How to make main thread wait for all child threads finish?

I intend to fire 2 threads in the main thread, and the main thread should wait till all the 2 child threads finish, this is how I do it.

void *routine(void *arg)
{
    sleep(3);
}

int main()
{
    for (int i = 0; i < 2; i++) {
        pthread_t tid;
        pthread_create(&tid, NULL, routine, NULL);
        pthread_join(&tid, NULL);  //This function will block main thread, right?
    }
}

In the above code, pthread_join indeed makes main thread wait for the child threads, but the problem is, the second thread won't be created untill the first one finishes. This is not what I want.

What I want is, the 2 threads get created immediatly in the main thread, and then main thread waits for them to finish. Seems like pthread_join cannot do the trick, can it?

I thought, maybe via a semaphore I can do the job, but any other way?


int main()
{
    pthread_t tid[2];
    for (int i = 0; i < 2; i++) {
        pthread_create(&tid[i], NULL, routine, NULL);
    }
    for (int i = 0; i < 2; i++)
       pthread_join(tid[i], NULL);
    return 0;
}

First create all the threads, then join all of them:

pthread_t tid[2];

/// create all threads
for (int i = 0; i < 2; i++) {
    pthread_create(&tid[i], NULL, routine, NULL);
}

/// wait all threads by joining them
for (int i = 0; i < 2; i++) {
    pthread_join(tid[i], NULL);  
}

Alternatively, have some pthread_attr_t variable, use pthread_attr_init(3) then pthread_attr_setdetachedstate(3) on it, then pass its address to pthread_create(3) second argument. Thos would create the threads in detached state. Or use pthread_detach as explained in Jxh's answer.

Remember to read some good Pthread tutorial. You may want to use mutexes and condition variables.

You could use frameworks wrapping them, e.g. Qt or POCO (in C++), or read a good C++ book and use C++ threads.

Conceptually, threads have each their call stack and are related to continuations. They are "heavy".

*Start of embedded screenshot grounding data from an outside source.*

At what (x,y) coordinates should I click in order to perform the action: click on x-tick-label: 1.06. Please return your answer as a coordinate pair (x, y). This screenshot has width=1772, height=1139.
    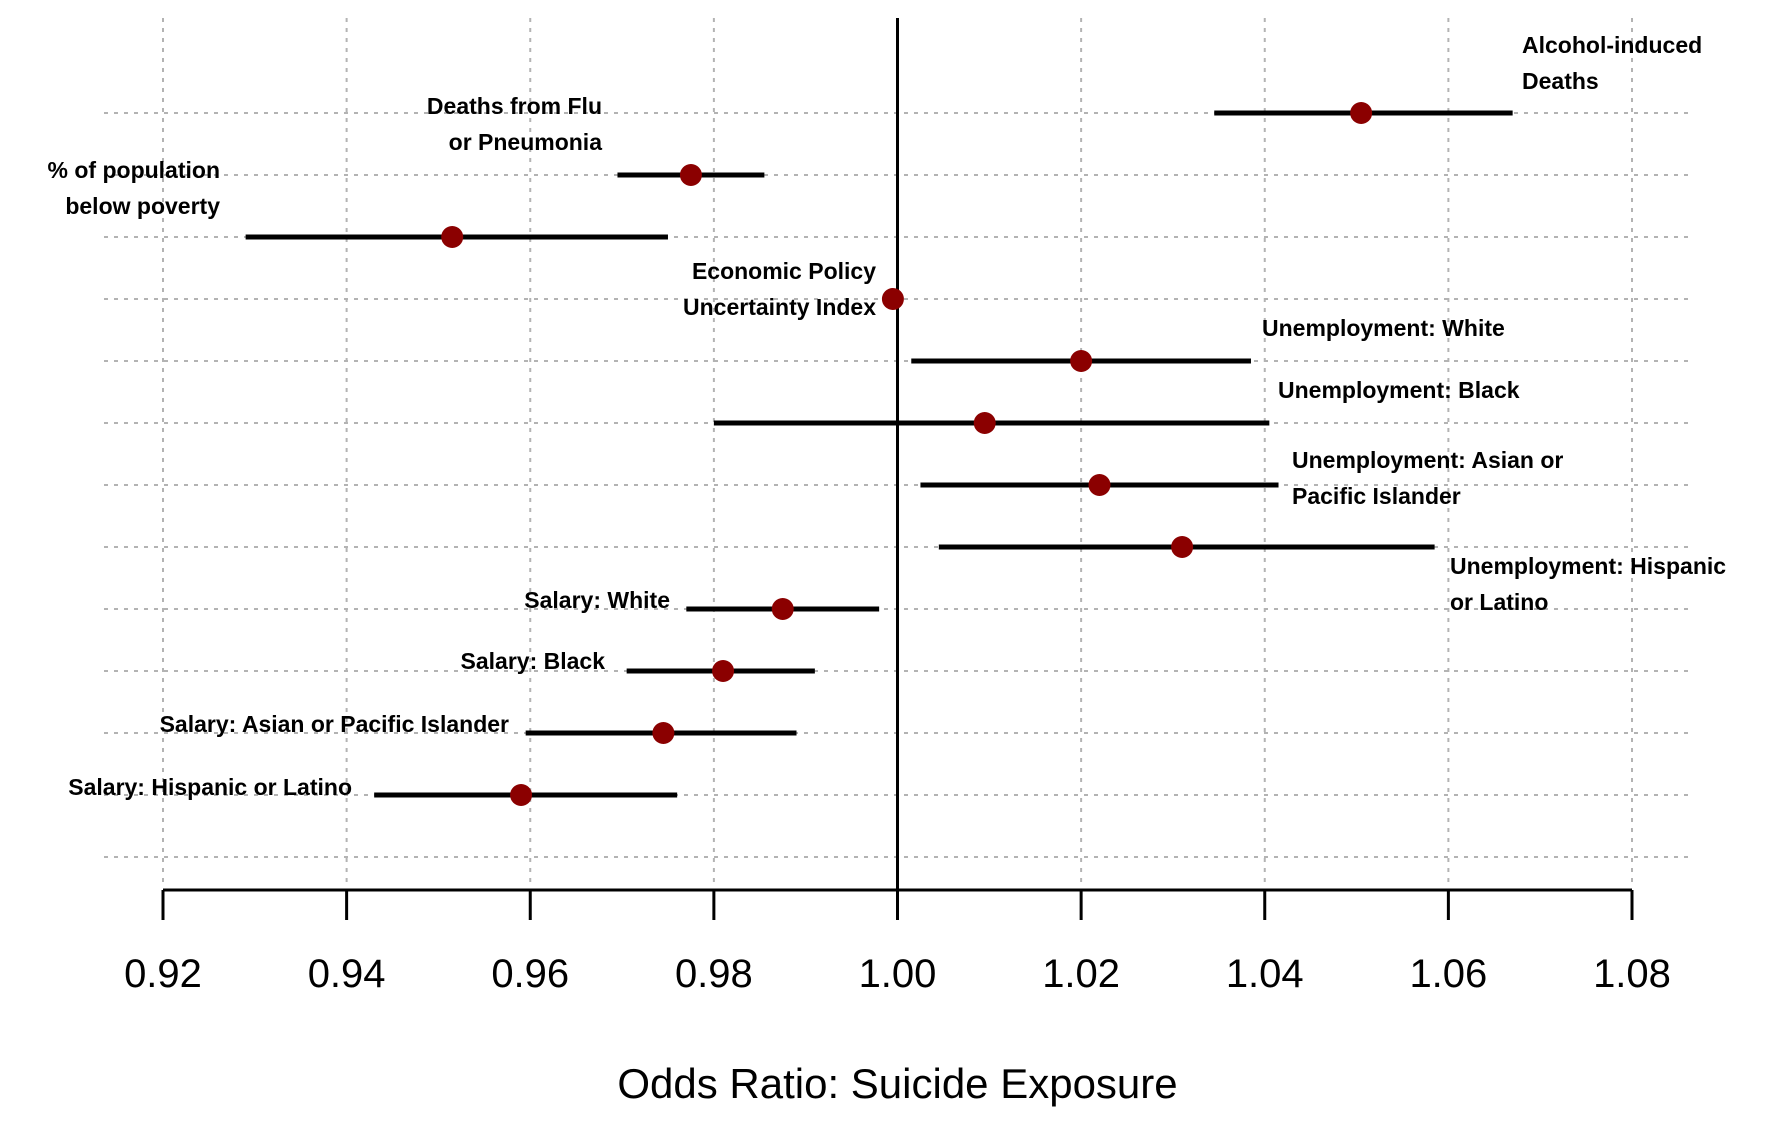
    Looking at the image, I should click on (1448, 974).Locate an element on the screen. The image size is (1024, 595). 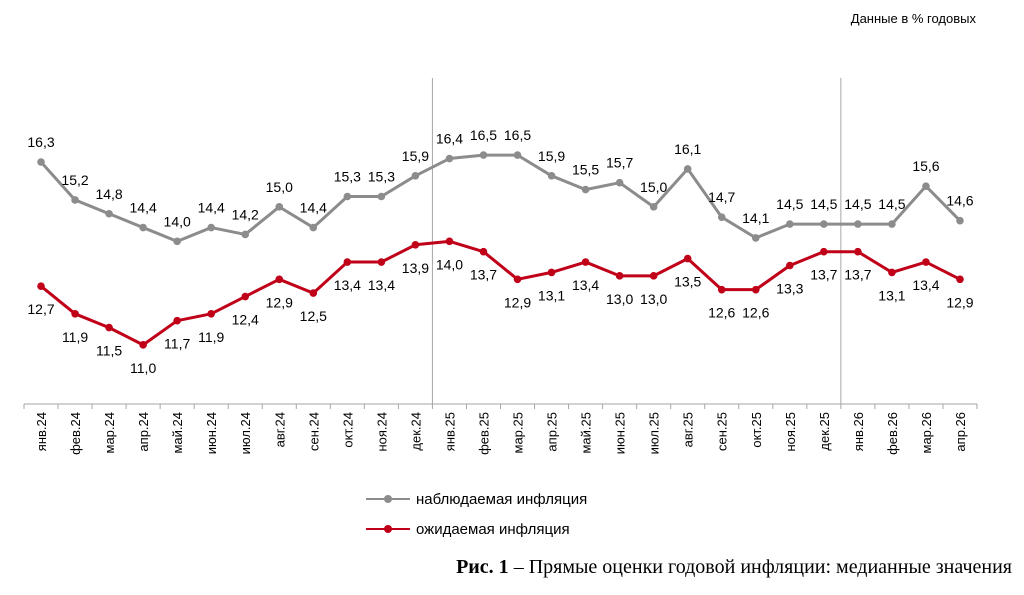
data-label-observed: 14,6 is located at coordinates (960, 201).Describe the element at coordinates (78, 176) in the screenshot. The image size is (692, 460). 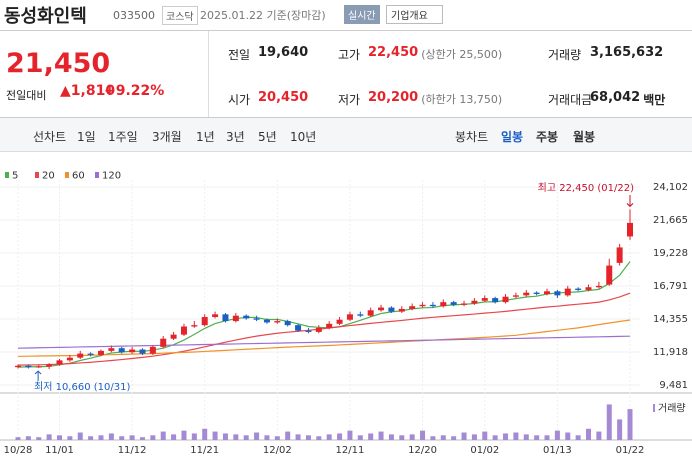
I see `legend-label: 60` at that location.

Consider some agent-oriented programming approach: as a rule of thumb, you don't want to have a lot of threads (e.g. 20 threads on a 10 core processor is reasonable, 200 threads won't be unless a lot of them are sleeping or waiting) and and do want threads to synchronize using mutex and condition variables and communicate and/or synchronize with other threads quite often (several times per second). See also poll(2), fifo(7), unix(7), sem_overview(7) with shm_overview(7) as another way of communicating between threads. In general, avoid using signal(7) with threads (read signal-safety(7)...), and use dlopen(3) with caution (probably only in the main thread).

A pragmatical approach would be to have most of your threads running some event loop (using poll(2), pselect(2), perhaps eventfd(2), signalfd(2), ....), perhaps communicating using pipe(7) or unix(7) sockets. See also socket(7).

Don't forget to document (on paper) the communication protocols between threads. For a theoretical approach, read books about π-calculus and be aware of Rice's theorem : debugging concurrent programs is difficult.